AIBOのボディを使った走るロボット「Running AIBO(Quadruped)」

 ただし、ホッピングロボットもRunning AIBOも、縦運動を行うアクチュエーターや空気圧を使った“バネ機構”で単一走行に特化させている。今回の新技術の“メダマ”は、制御系とパワー(電源)系を搭載した3次元跳躍・走行機構をヒューマノイドタイプに世界で初めて搭載している点だ。

 今回の“走るQRIO”は、新制御技術の搭載にあわせて独自サーボアクチュエーターの出力トルクを高めるなど、走行に適した新機体に改良されている。

 「現時点では、“小走り”や“ジョギング”のレベルだが、前進方向だけでなく横方向や旋回も行える。また、停止から歩行・走行・跳躍までシームレスにつながった動きとなる統合運動制御技術も開発。これらの動きを、バネ機構などを使わない従来の関節駆動で、われわれが以前から2足歩行に搭載しているISA(インテリジェントサーボアクチュエーター)の改良・パワーアップで“走り”を可能にした」(同社)

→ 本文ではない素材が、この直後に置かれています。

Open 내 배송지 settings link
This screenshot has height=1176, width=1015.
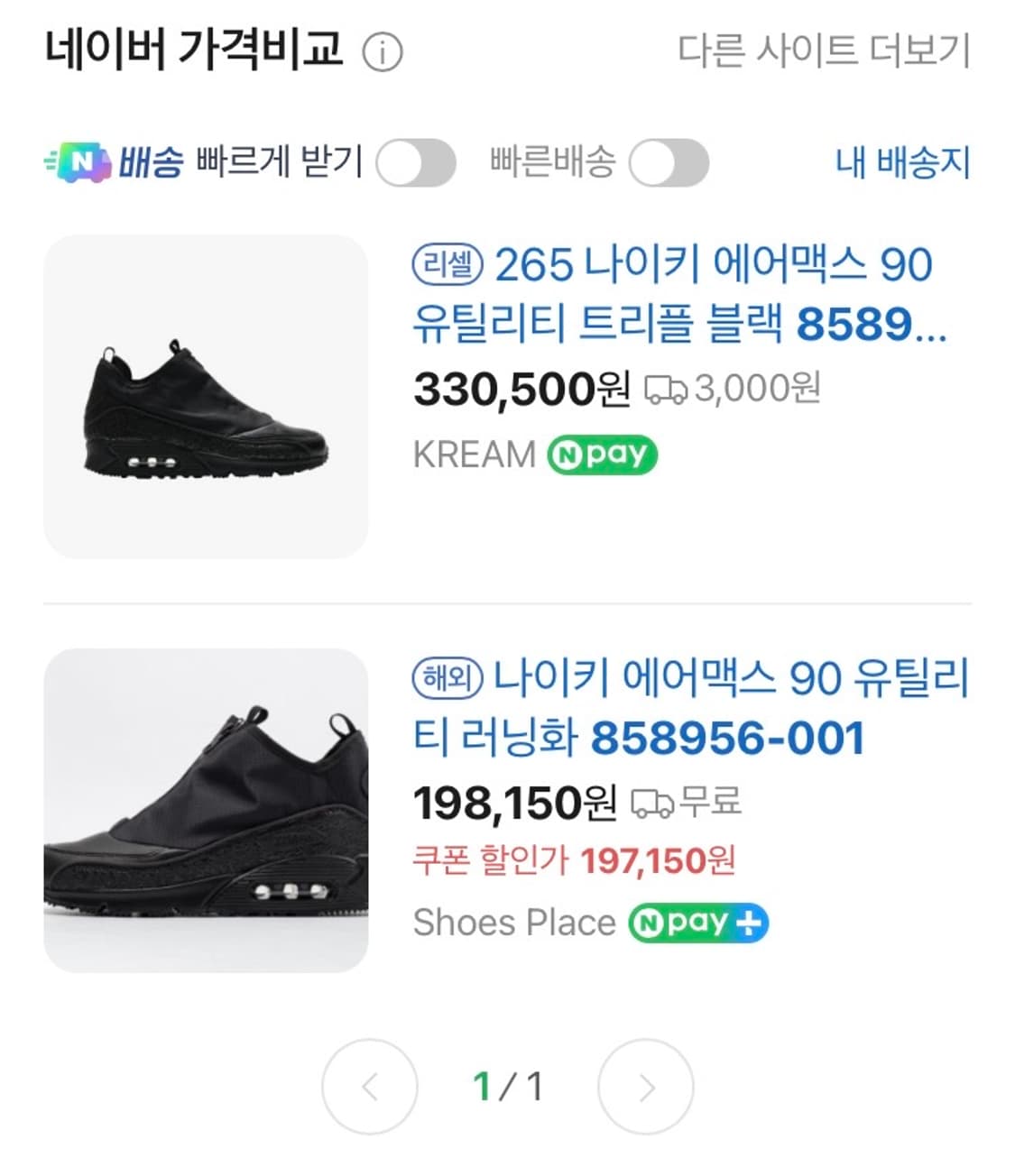[902, 163]
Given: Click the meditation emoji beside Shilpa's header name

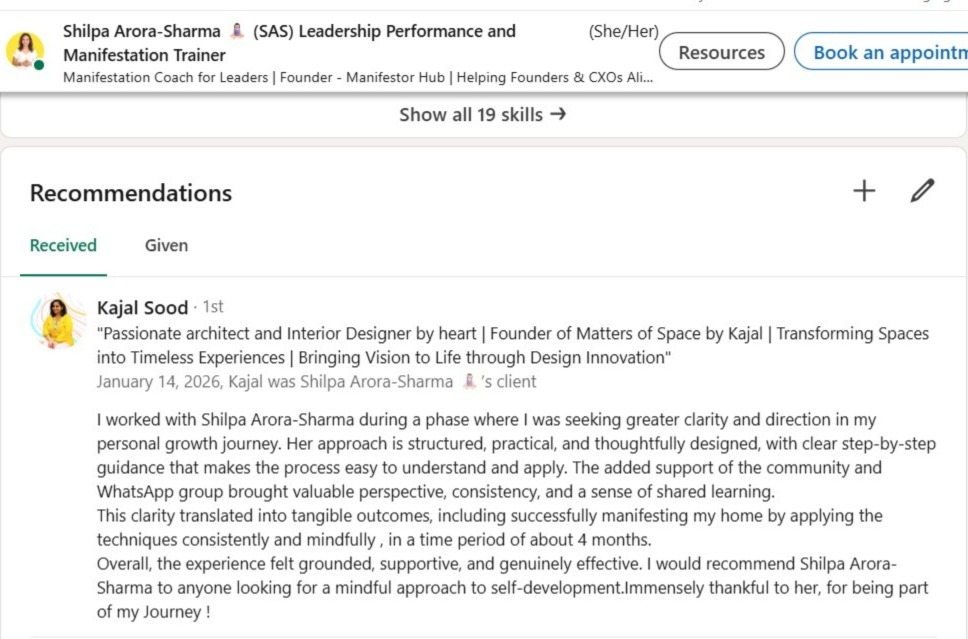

 実機による床反力実測値の測定結果では、走行や跳躍の定義とする“両足が宙に浮く(非接地)”状態がグラフで見て取れるという。だが小走り/ジョギングレベルの走りでは、跳躍時/走行時ともに非接地状態の時間はわずか数十ミリ秒と非常に短い。


床反力実測値の測定結果。跳躍時/走行時ともに、非接地状態の時間はわずか数十ミリ秒と短い

 これだけ短時間だと、両足が浮いている瞬間を写真に撮ることは難しい。発表会場では“ランニングQRIO”が登場し、実際に走る様子を実演してみせてくれたので、ぜひ動画で確認してもらいたい。


ランニングQRIOの走行のようす。動画はこちらをクリック(mpeg1形式:約1.74Mバイト)

“走る”より歩くほうが速い?

 足踏み運動から小刻みな足さばきで走行運動に入るその様子は、まさに「小走りやジョギングレベル」という形容詞がふさわしい。